The data:
┌──

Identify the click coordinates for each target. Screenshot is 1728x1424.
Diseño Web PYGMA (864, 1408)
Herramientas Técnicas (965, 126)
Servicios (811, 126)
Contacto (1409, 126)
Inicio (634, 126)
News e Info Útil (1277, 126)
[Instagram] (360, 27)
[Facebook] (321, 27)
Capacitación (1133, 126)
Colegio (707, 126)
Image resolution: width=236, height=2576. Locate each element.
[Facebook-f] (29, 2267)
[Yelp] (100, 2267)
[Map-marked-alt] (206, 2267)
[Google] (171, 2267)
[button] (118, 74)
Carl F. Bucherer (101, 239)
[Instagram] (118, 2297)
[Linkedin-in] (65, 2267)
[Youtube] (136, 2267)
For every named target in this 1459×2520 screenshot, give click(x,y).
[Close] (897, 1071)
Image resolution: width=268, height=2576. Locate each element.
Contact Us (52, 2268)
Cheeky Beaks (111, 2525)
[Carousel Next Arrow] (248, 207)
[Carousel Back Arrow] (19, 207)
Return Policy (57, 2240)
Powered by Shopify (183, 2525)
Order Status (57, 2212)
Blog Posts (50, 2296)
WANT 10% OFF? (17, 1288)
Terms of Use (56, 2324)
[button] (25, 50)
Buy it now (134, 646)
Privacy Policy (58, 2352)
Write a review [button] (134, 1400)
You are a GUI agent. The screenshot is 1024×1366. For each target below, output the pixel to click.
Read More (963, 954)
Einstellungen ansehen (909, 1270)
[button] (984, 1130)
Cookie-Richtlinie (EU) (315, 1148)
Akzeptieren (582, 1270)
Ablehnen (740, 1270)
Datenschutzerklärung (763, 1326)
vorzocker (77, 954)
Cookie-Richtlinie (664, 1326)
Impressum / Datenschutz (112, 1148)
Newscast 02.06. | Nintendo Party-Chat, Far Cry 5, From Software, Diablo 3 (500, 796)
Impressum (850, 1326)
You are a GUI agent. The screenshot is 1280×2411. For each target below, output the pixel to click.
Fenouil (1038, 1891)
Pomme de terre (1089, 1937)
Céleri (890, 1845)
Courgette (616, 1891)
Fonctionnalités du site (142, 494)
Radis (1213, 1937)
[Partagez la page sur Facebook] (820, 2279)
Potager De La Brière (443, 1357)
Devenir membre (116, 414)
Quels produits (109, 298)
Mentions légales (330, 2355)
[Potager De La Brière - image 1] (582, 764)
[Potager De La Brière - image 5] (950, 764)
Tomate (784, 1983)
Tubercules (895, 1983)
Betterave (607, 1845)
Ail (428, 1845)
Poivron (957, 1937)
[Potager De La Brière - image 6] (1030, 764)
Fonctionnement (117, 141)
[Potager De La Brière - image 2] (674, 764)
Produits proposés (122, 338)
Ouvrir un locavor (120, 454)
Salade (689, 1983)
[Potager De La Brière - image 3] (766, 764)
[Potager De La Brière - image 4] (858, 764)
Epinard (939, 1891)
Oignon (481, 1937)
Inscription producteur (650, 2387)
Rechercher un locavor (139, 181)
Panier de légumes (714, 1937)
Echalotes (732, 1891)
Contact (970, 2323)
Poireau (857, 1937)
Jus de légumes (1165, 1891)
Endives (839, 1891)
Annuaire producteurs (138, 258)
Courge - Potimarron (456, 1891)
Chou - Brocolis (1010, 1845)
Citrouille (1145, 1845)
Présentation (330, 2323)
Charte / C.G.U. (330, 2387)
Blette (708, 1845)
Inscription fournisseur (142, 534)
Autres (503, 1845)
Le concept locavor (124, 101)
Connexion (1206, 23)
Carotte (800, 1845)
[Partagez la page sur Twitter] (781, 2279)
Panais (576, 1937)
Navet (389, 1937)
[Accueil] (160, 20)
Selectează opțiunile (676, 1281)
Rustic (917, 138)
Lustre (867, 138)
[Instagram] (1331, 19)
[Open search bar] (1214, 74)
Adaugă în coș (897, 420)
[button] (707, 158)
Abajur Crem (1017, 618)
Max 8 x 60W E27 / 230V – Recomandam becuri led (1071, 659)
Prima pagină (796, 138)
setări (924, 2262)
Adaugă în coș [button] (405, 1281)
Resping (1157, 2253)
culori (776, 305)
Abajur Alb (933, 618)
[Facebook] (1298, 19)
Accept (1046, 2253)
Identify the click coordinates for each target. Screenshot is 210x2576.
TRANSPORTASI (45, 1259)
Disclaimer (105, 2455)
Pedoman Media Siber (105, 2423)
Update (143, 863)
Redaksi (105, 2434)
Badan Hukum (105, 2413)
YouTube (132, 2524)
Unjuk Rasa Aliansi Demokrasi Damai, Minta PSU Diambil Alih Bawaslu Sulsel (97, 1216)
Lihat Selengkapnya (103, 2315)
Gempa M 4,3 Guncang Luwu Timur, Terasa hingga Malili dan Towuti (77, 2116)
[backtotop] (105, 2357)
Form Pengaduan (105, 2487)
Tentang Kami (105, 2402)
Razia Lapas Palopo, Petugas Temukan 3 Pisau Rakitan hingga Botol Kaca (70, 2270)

└──

Task description: Scan the records for the word "resolution" and copy every line where it is found.

Result of this task:
Image resolution: width=236, height=2576. Locate each element.
Image resolution: width=268, height=2576. Locate each element.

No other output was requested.